*** EXERCISE DATA ***
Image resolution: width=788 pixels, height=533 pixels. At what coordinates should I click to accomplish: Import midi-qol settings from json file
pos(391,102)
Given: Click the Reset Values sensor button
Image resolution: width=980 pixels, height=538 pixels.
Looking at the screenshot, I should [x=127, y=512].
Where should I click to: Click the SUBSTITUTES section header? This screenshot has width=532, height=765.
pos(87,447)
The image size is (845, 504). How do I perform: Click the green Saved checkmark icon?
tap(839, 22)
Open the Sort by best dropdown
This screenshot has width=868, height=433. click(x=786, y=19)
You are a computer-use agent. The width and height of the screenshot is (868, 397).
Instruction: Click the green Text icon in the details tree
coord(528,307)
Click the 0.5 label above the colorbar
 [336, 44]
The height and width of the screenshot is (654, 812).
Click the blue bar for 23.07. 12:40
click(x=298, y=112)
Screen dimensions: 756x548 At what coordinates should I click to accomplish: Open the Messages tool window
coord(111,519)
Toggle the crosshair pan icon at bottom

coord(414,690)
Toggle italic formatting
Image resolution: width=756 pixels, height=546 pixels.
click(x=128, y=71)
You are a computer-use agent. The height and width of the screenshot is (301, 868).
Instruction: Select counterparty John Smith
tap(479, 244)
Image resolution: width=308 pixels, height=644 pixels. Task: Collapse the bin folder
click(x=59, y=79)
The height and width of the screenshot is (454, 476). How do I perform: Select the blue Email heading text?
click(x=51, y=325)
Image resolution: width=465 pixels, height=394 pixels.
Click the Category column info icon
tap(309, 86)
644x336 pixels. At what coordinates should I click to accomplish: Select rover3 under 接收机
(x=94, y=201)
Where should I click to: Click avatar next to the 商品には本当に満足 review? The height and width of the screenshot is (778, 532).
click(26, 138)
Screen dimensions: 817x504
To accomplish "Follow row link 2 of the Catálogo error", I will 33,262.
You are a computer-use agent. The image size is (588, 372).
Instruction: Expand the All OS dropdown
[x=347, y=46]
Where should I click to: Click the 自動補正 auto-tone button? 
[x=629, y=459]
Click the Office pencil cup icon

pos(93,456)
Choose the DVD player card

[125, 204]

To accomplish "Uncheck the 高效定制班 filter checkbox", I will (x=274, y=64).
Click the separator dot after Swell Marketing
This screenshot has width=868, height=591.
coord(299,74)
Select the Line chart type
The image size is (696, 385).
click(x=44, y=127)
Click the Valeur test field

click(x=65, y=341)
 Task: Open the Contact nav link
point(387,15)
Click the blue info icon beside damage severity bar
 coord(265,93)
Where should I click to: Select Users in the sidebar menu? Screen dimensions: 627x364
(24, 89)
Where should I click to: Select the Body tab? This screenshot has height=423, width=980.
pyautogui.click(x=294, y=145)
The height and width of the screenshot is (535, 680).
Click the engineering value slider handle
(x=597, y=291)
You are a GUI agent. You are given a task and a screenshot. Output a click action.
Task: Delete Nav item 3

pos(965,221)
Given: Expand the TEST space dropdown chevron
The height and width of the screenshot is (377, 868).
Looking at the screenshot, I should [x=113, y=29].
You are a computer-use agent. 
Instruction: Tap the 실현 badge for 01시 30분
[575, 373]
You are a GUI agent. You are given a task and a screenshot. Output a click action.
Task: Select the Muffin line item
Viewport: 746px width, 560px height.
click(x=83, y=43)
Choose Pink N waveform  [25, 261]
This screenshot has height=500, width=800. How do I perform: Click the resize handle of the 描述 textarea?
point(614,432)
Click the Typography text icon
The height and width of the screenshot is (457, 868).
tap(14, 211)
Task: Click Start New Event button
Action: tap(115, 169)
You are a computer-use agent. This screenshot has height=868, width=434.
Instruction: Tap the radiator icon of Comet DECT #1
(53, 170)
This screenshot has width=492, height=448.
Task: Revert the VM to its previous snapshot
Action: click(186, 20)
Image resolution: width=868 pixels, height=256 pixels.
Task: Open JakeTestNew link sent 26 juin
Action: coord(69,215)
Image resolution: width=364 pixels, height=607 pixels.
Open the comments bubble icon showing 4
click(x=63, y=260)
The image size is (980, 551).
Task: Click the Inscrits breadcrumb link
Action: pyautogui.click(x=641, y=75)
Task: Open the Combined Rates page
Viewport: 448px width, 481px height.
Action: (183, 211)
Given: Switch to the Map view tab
*** End of EXERCISE DATA ***
* ACTION ITEM *
Would you output, from the records above, exactly the run of lines that starts at the line containing "Where should I click to: Click avatar" and ends at the line containing "Choose Pink N", and only that run?

* TASK RESULT *
Where should I click to: Click avatar next to the 商品には本当に満足 review? The height and width of the screenshot is (778, 532).
click(26, 138)
Screen dimensions: 817x504
To accomplish "Follow row link 2 of the Catálogo error", I will 33,262.
You are a computer-use agent. The image size is (588, 372).
Instruction: Expand the All OS dropdown
[x=347, y=46]
Where should I click to: Click the 自動補正 auto-tone button? 
[x=629, y=459]
Click the Office pencil cup icon

pos(93,456)
Choose the DVD player card

[125, 204]

To accomplish "Uncheck the 高效定制班 filter checkbox", I will (x=274, y=64).
Click the separator dot after Swell Marketing
This screenshot has width=868, height=591.
coord(299,74)
Select the Line chart type
The image size is (696, 385).
click(x=44, y=127)
Click the Valeur test field

click(x=65, y=341)
 Task: Open the Contact nav link
point(387,15)
Click the blue info icon beside damage severity bar
 coord(265,93)
Where should I click to: Select Users in the sidebar menu? Screen dimensions: 627x364
(24, 89)
Where should I click to: Select the Body tab? This screenshot has height=423, width=980.
pyautogui.click(x=294, y=145)
The height and width of the screenshot is (535, 680).
Click the engineering value slider handle
(x=597, y=291)
You are a GUI agent. You are given a task and a screenshot. Output a click action.
Task: Delete Nav item 3

pos(965,221)
Given: Expand the TEST space dropdown chevron
The height and width of the screenshot is (377, 868).
Looking at the screenshot, I should [x=113, y=29].
You are a computer-use agent. 
Instruction: Tap the 실현 badge for 01시 30분
[575, 373]
You are a GUI agent. You are given a task and a screenshot. Output a click action.
Task: Select the Muffin line item
Viewport: 746px width, 560px height.
click(x=83, y=43)
Choose Pink N waveform  [25, 261]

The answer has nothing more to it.